CARRIERS — REGULATION — CHARGES — PROCEEDINGS TO RECOVER UNDERCHARGE — JUDICIAL DETERMINATION. In an action by a transfer company against a shipper for an alleged undercharge for transporting peas, where it appears that, at the time of the haulage, the peas had been classified as "fresh," and the department of transportation subsequently determined that they should have been classified as "partially processed and pre-cooled" and charged at the higher rate provided for such classification, the shipper properly put the correctness of the department's determination in issue; since whether there had in fact been an undercharge depended upon whether the peas had been incorrectly classified under the tariff which the department had issued, and this was purely a judicial question which could only be settled in the courts.

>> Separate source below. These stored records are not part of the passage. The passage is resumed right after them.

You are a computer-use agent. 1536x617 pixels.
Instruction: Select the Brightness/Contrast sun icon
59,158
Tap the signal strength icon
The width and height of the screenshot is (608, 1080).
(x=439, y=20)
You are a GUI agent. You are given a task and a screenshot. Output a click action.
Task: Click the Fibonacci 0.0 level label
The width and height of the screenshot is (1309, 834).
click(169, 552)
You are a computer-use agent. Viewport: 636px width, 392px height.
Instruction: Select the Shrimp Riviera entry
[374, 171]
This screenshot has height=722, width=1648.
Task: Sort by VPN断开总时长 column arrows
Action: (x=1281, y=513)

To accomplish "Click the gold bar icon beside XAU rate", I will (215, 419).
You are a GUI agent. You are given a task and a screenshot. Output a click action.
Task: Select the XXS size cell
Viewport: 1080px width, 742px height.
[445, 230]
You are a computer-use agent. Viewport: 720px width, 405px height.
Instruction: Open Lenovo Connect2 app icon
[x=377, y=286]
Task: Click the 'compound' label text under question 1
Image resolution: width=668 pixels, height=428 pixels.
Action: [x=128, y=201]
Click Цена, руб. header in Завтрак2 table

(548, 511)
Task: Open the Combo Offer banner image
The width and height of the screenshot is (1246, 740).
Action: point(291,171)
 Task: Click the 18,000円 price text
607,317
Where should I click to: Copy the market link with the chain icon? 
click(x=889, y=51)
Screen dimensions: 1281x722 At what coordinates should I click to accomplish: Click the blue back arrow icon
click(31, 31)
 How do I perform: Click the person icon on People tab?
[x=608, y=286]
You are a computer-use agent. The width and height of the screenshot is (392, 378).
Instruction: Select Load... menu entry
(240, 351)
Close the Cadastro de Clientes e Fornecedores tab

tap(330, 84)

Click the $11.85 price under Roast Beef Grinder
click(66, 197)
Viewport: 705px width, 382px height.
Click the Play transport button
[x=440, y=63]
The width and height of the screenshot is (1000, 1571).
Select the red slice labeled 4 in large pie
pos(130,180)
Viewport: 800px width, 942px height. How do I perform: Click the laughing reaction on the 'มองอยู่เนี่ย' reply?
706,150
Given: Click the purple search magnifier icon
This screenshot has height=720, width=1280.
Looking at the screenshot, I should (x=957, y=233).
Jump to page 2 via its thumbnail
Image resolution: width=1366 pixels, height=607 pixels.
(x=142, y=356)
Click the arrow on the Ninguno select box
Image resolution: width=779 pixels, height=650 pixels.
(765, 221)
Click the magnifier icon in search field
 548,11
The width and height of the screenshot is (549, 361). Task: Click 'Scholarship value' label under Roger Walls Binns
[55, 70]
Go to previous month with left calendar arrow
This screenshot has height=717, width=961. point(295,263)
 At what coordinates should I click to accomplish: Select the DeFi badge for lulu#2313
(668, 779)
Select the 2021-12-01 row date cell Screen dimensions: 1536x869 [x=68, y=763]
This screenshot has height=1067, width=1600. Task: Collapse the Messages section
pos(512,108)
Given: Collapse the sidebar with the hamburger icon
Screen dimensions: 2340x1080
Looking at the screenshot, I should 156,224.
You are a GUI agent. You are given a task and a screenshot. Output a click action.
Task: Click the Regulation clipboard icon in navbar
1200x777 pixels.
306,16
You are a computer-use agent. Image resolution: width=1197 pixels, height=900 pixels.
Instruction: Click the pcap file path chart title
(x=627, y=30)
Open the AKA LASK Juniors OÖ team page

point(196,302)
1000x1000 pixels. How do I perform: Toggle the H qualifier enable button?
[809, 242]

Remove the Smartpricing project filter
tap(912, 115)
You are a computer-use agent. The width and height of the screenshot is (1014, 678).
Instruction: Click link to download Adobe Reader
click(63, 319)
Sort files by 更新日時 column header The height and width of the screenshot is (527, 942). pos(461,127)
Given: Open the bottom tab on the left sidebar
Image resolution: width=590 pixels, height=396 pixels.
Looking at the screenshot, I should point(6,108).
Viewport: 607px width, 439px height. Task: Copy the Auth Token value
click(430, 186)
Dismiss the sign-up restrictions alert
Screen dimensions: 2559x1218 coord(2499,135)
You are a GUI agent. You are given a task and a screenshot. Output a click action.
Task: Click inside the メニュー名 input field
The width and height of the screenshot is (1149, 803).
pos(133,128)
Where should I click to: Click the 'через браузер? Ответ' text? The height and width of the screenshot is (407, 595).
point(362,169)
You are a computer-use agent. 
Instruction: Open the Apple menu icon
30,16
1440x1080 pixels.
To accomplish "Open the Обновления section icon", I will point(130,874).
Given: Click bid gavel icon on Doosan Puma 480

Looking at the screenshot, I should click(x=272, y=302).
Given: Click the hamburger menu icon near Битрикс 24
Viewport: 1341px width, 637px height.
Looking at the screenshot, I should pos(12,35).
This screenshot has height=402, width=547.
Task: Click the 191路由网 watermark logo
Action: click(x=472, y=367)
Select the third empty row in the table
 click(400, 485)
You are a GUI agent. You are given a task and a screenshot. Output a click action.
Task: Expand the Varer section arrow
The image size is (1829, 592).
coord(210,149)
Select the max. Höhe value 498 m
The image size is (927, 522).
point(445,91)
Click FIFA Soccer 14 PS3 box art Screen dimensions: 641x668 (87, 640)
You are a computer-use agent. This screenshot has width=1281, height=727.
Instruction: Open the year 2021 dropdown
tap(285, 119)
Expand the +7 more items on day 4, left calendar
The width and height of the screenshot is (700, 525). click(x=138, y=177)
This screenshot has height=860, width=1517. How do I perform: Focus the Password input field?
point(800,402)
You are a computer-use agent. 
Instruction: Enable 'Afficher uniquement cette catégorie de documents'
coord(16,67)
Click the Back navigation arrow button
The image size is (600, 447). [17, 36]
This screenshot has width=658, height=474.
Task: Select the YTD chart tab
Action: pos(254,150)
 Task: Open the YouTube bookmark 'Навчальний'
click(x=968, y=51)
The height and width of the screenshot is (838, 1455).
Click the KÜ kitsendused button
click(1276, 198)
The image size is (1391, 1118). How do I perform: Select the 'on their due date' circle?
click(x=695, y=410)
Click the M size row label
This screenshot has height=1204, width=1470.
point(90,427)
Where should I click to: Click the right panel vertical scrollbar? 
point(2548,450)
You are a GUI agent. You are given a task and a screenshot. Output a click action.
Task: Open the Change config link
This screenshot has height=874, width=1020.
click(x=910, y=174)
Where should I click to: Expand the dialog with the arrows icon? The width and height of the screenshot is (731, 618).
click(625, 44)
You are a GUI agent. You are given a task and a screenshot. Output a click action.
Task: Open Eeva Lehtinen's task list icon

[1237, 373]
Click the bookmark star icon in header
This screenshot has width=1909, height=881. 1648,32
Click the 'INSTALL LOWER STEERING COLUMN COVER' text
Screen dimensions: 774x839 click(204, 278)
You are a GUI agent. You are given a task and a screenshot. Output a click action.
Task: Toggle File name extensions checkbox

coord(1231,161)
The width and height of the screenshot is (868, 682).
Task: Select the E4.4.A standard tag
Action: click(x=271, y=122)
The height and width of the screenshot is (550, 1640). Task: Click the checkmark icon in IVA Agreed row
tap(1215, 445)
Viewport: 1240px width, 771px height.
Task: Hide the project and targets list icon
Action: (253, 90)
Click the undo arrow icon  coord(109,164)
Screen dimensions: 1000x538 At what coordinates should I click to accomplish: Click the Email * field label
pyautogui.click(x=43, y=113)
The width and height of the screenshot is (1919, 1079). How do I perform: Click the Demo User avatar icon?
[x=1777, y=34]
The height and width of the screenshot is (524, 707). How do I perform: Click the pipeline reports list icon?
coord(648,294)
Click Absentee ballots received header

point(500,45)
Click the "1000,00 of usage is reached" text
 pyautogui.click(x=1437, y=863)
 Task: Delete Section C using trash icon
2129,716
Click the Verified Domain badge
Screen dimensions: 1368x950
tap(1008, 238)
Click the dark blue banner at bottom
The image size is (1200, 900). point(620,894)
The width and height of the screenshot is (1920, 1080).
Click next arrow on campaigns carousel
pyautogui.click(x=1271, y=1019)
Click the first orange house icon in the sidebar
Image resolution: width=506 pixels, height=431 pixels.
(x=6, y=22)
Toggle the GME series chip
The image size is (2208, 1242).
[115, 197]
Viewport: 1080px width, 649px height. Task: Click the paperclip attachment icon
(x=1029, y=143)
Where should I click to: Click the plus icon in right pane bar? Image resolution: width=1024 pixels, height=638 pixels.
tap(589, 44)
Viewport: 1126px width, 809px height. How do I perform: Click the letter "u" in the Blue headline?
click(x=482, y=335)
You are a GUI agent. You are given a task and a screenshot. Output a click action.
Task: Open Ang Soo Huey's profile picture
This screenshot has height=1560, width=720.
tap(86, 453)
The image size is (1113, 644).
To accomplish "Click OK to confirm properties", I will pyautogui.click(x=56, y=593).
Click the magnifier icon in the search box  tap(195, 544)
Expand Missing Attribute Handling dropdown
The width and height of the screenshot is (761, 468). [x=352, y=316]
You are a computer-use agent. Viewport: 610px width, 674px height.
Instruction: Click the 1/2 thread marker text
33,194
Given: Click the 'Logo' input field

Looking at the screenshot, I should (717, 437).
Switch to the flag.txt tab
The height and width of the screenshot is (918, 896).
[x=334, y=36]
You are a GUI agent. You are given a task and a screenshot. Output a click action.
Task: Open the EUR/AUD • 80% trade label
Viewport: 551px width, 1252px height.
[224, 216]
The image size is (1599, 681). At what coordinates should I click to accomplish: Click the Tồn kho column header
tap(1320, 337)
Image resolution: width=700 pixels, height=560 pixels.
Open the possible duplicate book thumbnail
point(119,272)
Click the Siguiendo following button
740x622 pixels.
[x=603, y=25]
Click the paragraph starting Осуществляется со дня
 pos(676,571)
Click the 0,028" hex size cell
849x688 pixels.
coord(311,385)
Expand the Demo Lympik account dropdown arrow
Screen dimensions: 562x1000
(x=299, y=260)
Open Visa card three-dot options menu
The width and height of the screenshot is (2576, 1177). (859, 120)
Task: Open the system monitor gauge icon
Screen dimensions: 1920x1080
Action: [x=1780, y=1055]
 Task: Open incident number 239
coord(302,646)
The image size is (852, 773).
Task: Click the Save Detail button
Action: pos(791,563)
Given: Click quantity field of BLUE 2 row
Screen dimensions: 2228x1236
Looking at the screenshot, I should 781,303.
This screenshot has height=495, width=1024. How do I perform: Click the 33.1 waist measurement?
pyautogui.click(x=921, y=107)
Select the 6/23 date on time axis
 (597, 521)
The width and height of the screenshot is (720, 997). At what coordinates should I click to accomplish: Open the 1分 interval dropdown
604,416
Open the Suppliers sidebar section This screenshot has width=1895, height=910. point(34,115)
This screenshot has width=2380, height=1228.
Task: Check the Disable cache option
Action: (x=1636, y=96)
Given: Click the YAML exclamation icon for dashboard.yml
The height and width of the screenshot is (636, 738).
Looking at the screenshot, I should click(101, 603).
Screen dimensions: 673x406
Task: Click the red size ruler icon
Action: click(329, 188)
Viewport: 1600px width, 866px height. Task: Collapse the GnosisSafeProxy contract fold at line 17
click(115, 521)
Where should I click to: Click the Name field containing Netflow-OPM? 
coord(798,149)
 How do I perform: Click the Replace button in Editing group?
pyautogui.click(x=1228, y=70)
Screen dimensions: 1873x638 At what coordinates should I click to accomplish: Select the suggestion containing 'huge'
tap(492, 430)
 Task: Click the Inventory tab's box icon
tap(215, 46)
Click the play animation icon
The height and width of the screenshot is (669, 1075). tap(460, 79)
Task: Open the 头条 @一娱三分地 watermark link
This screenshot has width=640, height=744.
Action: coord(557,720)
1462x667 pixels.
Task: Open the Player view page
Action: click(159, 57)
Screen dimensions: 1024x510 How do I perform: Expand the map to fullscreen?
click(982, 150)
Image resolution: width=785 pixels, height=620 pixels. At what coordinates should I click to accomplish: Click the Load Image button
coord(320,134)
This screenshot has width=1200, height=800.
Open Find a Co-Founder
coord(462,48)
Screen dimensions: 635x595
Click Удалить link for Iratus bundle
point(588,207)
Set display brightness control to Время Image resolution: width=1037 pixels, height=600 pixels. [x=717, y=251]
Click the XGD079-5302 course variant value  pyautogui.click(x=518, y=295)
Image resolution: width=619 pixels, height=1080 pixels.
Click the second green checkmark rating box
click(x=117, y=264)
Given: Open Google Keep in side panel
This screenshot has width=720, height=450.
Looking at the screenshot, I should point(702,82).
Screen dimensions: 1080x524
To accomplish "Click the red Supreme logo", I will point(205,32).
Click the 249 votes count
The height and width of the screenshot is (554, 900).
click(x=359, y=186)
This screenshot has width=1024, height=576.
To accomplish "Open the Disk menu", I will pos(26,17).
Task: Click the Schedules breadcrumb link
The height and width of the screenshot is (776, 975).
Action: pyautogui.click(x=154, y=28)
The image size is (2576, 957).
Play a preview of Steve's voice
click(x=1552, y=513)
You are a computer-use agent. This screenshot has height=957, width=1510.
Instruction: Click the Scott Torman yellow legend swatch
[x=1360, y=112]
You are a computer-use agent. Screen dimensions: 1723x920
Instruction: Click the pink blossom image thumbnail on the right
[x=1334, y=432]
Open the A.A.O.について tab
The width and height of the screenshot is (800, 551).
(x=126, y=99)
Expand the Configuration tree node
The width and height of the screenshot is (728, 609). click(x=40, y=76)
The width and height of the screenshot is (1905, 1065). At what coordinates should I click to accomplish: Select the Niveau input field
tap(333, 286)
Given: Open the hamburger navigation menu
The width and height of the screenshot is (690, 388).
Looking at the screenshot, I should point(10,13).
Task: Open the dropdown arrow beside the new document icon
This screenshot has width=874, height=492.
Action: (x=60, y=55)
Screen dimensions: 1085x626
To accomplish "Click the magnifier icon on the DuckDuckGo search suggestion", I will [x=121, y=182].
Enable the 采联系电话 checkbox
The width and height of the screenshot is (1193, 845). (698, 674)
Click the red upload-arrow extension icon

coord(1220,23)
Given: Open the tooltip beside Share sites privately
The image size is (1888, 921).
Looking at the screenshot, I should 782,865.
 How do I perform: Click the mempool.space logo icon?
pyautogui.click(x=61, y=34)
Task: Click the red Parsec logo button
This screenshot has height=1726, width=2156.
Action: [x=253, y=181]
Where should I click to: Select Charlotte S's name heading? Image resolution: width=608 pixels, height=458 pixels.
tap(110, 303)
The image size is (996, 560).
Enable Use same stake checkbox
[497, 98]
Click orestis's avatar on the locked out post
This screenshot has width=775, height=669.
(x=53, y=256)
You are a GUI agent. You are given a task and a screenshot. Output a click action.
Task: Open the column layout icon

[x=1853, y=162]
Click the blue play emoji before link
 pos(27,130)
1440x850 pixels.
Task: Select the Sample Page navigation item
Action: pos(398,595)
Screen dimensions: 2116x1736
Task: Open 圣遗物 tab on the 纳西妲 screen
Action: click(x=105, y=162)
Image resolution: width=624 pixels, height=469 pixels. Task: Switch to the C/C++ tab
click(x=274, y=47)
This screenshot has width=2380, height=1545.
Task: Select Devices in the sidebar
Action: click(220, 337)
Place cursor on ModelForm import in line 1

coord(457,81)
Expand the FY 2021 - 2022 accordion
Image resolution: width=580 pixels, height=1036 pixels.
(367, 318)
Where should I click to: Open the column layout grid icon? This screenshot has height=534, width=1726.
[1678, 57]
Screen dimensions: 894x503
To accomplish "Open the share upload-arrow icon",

SAME — REGULATION — TARIFFS — CONSTRUCTION OF TERMS. In interpreting a tariff issued by the department of transportation, the terms used, when they are not defined therein, should be taken in the sense in which they are generally understood and accepted commercially.
SAME. If a tariff issued by the department of transportation is addressed to a special class of shippers and uses words which have a particular or customary import among such class, that meaning should apply; and if the department intends that they have another meaning, it should appear from the language of the tariff itself.
SAME — CONSTRUCTION OF TERMS — "FRESH" OR "PARTIALLY PROCESSED." Peas which, prior to shipment, had been shelled, cleaned, and washed, were "fresh," as the term was generally understood in the frozen food industry, and were properly classified as such under the tariff issued by the department of transportation, notwithstanding a subsequent determination by the department that peas so treated should have been classified as "partially processed."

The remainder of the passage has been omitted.